4B.2 Implementing Physical Health Best Practices into High-Impact Weather Operations

Tuesday, 14 January 2020: 8:45 AM
151B (Boston Convention and Exhibition Center)
Melissa J Lamkin, CIMMS, Norman, OK; and B. Mayes Boustead and J. G. Gibbs

The stress of prolonged high-impact weather operations can take a toll on a meteorologist’s health and occupational wellness, and it is easy to fall into unhealthy habits while working high-stress events. Existing research supports that the unhealthy habits common during high-impact weather operations have a negative impact on a person’s ability to process and retain information. This physical stress can diminish the cognitive abilities of operational meteorologists, which ultimately impedes the quality of their performance during severe events and may impact the quality and timeliness of their warnings. The National Weather Service (NWS) Warning Decision Training Division created a distance learning training module, “Addressing Your Health During Warning Operations,” to ensure we are teaching our current and future NWS staff the skills they need to maintain their occupational health throughout their careers. The goal of this training is to help forecasters recognize signs of physical or cognitive stress during warning operations, identify the importance of maintaining physical and mental health during warning operations, and demonstrate strategies to improve cognitive function and reduce stress. The training is included in the Warning Operations Course Core Decision Making track, and we also include these principles into the Radar Applications Course taken by all incoming meteorologists to teach students these concepts while simulating real world warning operations.

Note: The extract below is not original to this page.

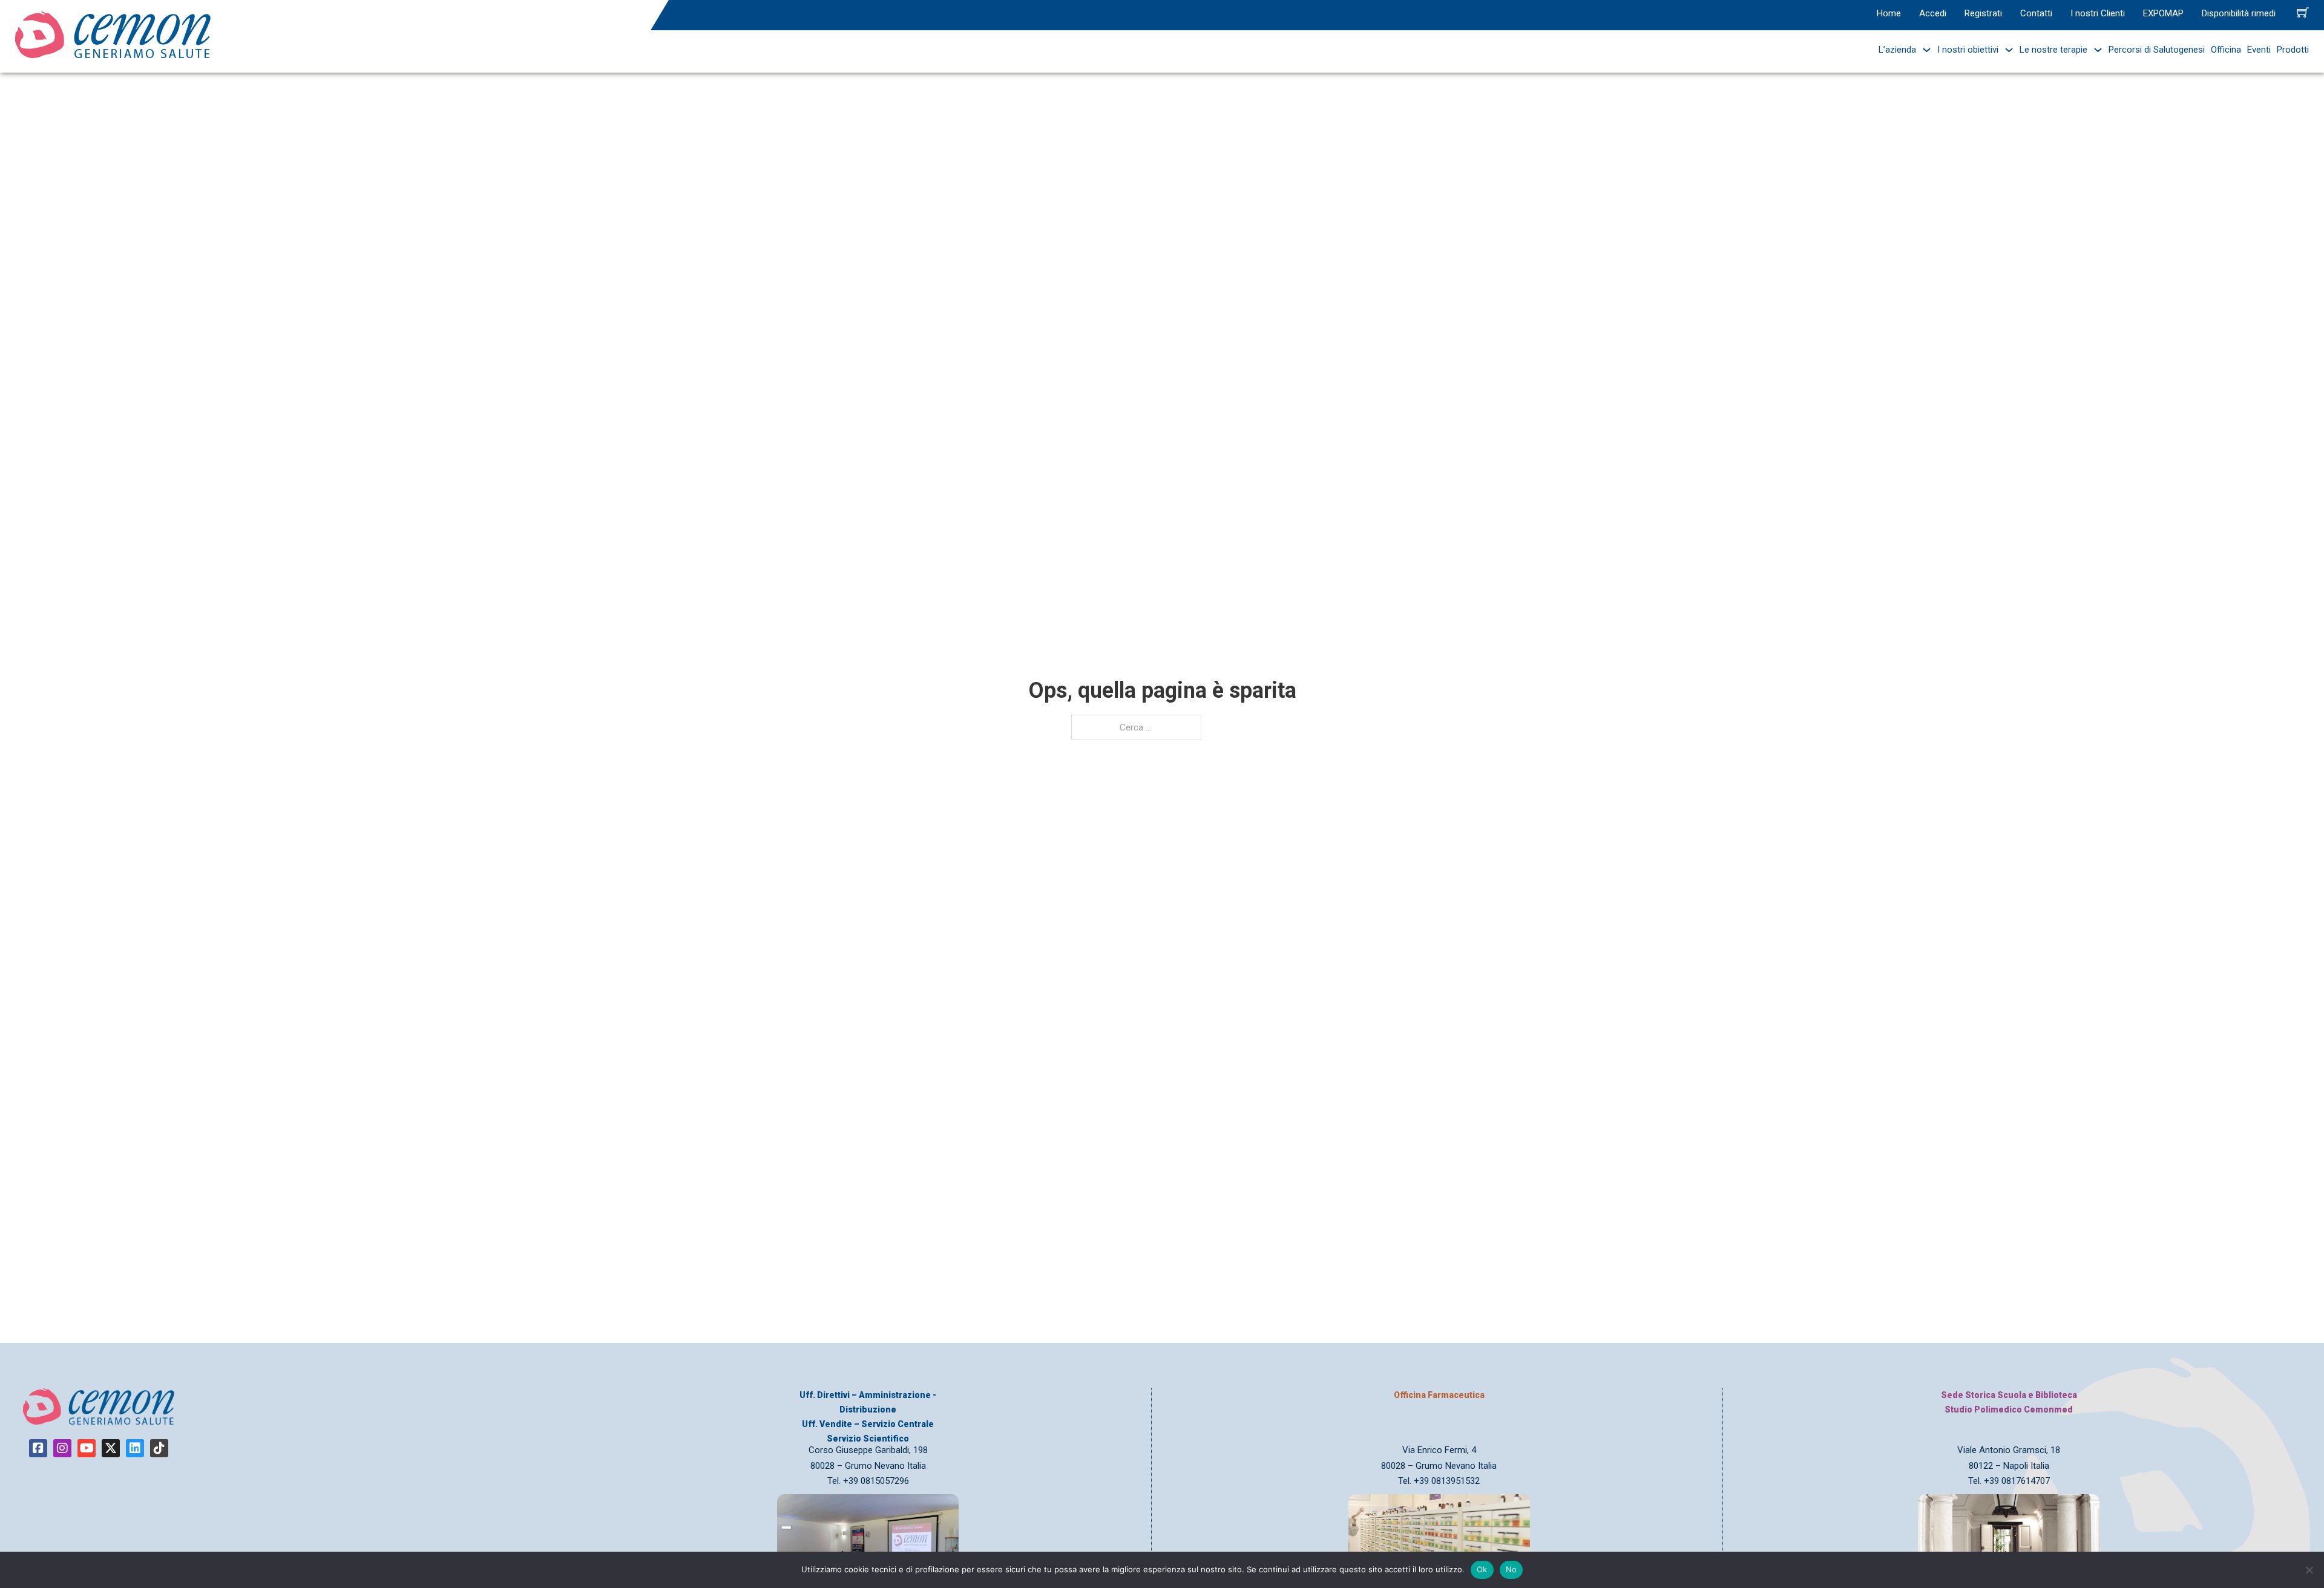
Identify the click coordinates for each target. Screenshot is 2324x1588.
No (1511, 1569)
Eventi (2259, 49)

The training from early career onward will facilitate including the concepts of addressing health during high-impact weather operations as part of the culture in NWS and extending to our partners in the broadcast media, emergency management, and private sector, recognizing that this is a culture shift for the NWS as a whole. It is crucial to teach these skills to early-career forecasters to help them develop healthy habits that they can carry throughout their career, as well as reaching more experienced forecasters to implement these habits into their day-to-day operations.